Introduction: Longitudinally extensive transverse myelitis (LETM) is characterized by a contiguous inflammatory lesion of the spinal cord involving more than 3 segments. It is most commonly associated with various acquired demyelinating diseases of the Central Nervous system. Clinical and Radiological differentiation can help in diagnosis and predicting disease prognosis.

Materials and Methods: We did a Retrospective observational study to evaluate the Clinical and Radiological Characteristics of LETM cases and also tried to evaluate the outcome.

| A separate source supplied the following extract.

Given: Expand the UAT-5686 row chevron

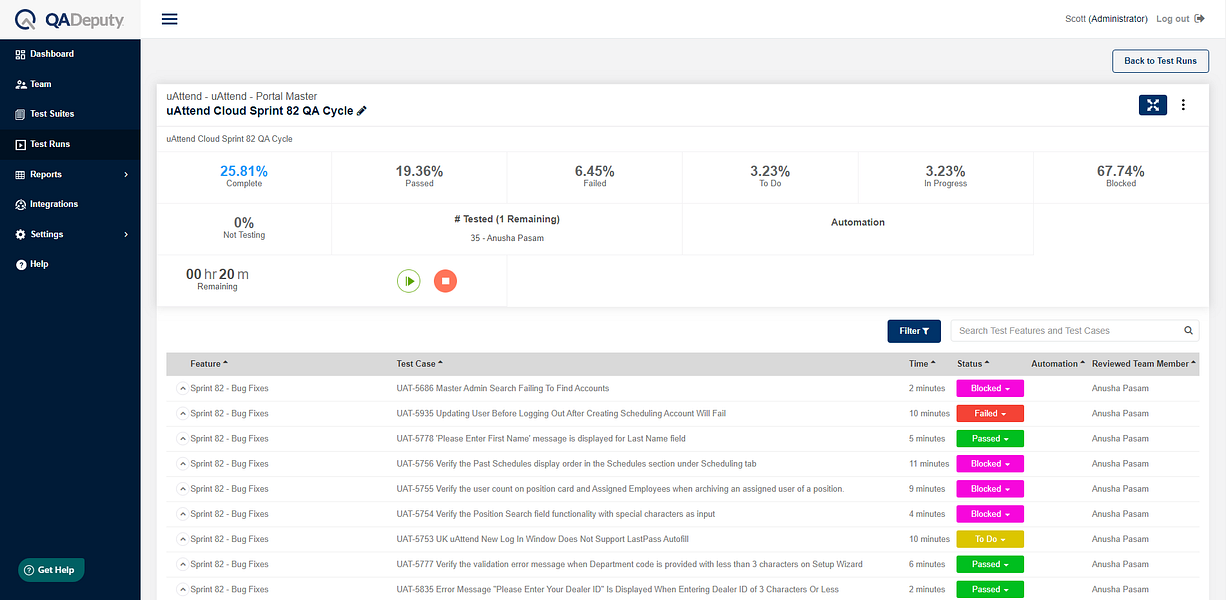Looking at the screenshot, I should (x=182, y=388).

Results: We observed All patients were presented with spastic Paraparesis or Quadriparesis depending on spinal cord level with predominant 13 (81.25%) patients with early bladder involvement & 2 patients (12%) presented with Brainstem Syndromes. Majority of which were found to be serum NMO positive (60%) rest 40% equally distributed among Seronegative NMOSD, MOG and Idiopathic LETM. We found Predominately Thoracic cord (31%)& lower cervical cord and thoracic cord (31%) involvement on MRI Spine with Characteristic Central Bright spotty lesion involving More than > 50 % of Areaon Axial T2 Weighted scan in Seropositive NMOSD.2 patients (12 %) with NMOSD Showed Characteristic Brainstem involvement of MRI. We also spotted outpatients who didn’t respond to Conventional immunotherapy 62% of them responded to Rituximabat a Mean follow of 18 months.

Conclusion: Longitudinally extensive transverse myelitis (LETM) has Characteristic Clinical & Radiological Presentations that need to be addressed. We observed better results with Rituximab to non-responders to conventional immunotherapy.